_What needs to be done_
Instruction for the entries that follow: retype exactly the lines from the line with "Task: Click the Deactivate button" to the line with "Task: Enable Help Mode", both included, and omit all others.

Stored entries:

★ ★ ★ ★

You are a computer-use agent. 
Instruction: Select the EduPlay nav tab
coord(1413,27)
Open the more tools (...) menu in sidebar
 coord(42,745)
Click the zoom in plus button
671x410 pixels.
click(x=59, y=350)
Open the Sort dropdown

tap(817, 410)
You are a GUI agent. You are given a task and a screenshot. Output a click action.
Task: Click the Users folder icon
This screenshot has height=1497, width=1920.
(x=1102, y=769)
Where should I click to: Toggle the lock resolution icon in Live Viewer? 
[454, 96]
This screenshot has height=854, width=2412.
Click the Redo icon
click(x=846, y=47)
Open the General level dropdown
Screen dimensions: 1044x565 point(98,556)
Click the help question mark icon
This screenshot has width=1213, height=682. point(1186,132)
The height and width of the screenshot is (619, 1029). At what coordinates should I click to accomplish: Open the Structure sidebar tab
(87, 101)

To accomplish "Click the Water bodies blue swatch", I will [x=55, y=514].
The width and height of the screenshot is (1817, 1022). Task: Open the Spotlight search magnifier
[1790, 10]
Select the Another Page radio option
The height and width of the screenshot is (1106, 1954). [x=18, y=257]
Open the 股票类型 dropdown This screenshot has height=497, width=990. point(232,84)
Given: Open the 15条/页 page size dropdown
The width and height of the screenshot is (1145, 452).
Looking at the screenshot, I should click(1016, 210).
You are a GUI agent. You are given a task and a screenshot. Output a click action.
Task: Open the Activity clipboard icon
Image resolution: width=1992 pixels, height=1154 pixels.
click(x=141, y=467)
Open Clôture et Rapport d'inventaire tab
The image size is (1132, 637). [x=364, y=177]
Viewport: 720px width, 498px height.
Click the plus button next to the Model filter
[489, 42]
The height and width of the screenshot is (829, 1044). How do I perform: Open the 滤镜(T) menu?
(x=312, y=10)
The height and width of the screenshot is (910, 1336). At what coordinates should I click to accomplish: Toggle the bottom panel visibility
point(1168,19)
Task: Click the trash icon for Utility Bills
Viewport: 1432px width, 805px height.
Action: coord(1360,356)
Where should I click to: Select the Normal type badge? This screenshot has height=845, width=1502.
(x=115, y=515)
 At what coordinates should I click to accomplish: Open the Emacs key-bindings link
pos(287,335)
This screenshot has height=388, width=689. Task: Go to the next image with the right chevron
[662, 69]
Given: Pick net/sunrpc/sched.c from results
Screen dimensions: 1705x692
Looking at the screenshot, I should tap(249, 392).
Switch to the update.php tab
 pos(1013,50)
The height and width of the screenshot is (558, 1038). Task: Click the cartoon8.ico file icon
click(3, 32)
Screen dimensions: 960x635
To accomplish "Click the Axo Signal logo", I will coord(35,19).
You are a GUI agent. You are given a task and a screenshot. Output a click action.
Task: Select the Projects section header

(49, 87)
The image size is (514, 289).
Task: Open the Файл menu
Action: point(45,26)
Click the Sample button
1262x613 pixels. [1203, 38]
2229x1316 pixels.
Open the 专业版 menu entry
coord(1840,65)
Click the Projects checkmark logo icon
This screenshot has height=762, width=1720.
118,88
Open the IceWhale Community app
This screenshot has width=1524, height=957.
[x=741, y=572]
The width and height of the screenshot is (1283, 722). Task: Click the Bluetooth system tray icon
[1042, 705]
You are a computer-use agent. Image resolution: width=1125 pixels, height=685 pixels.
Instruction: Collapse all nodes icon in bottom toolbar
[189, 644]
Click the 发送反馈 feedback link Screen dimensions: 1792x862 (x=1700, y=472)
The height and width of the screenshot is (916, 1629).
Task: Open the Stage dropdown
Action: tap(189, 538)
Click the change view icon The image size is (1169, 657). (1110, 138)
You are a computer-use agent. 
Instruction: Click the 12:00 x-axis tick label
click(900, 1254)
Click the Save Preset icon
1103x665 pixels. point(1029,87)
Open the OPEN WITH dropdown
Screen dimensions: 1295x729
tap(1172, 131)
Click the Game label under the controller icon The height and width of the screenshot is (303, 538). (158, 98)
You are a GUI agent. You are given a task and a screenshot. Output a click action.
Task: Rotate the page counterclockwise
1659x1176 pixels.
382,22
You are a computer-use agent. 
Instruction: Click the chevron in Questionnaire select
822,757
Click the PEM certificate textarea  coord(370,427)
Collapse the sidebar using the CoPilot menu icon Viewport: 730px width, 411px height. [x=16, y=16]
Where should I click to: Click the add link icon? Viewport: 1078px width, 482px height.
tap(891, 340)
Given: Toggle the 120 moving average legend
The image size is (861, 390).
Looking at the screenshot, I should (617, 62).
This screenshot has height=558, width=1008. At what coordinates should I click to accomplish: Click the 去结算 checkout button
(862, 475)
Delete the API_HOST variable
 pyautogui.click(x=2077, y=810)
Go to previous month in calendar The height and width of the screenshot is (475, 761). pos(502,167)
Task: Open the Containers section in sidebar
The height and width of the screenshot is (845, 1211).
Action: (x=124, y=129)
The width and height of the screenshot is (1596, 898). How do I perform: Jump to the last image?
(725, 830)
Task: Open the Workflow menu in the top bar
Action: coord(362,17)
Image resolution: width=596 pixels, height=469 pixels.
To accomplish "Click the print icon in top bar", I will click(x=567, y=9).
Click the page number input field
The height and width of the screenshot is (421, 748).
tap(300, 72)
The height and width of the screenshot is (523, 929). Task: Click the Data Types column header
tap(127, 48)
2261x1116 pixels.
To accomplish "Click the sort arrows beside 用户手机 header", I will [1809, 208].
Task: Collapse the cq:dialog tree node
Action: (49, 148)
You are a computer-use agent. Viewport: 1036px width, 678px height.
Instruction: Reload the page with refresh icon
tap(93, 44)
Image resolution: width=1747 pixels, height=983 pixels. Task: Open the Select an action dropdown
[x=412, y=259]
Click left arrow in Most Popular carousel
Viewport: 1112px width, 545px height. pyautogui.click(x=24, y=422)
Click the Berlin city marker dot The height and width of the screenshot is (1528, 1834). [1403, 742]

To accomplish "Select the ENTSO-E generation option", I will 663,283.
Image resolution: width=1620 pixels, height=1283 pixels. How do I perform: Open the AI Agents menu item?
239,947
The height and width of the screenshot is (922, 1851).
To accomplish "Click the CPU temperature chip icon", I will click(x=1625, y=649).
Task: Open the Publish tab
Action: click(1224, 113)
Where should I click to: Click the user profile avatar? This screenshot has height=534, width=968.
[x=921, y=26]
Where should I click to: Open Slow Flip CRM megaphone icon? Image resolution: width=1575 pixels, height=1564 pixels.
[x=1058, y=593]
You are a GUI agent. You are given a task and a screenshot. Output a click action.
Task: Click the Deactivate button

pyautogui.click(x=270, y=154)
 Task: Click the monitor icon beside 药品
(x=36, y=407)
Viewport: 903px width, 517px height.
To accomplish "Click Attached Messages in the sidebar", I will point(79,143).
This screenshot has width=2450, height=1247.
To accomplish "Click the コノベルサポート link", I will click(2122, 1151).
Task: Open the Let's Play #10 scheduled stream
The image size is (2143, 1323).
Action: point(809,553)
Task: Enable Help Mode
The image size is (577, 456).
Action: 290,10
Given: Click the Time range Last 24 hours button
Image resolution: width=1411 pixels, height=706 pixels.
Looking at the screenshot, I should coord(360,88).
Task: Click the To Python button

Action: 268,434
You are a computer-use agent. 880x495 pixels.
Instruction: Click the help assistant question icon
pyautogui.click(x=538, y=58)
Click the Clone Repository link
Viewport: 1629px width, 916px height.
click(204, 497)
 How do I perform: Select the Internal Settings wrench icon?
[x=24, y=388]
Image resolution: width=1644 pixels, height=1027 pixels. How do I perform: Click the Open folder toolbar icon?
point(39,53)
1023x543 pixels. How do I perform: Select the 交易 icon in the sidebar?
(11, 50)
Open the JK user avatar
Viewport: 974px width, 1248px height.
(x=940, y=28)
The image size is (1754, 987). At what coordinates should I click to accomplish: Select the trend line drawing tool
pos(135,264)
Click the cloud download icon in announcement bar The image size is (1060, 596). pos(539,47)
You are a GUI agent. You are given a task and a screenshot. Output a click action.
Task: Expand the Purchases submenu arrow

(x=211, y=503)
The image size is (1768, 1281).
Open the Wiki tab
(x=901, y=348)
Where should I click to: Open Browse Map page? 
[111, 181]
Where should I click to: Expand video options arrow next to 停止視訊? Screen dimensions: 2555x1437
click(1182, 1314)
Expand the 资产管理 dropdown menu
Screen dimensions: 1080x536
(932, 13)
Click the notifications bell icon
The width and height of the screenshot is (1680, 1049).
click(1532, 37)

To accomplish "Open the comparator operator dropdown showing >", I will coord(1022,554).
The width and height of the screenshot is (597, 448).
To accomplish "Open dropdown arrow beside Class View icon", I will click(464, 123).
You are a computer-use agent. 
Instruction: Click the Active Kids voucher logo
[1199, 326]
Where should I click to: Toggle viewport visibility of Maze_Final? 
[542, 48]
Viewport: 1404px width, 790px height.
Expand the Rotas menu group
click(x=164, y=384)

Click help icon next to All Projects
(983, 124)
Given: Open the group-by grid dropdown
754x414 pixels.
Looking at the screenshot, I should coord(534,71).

★ ★ ★ ★

_Exercise response_
Task: Click the Deactivate button

pyautogui.click(x=270, y=154)
 Task: Click the monitor icon beside 药品
(x=36, y=407)
Viewport: 903px width, 517px height.
To accomplish "Click Attached Messages in the sidebar", I will point(79,143).
This screenshot has width=2450, height=1247.
To accomplish "Click the コノベルサポート link", I will click(2122, 1151).
Task: Open the Let's Play #10 scheduled stream
The image size is (2143, 1323).
Action: point(809,553)
Task: Enable Help Mode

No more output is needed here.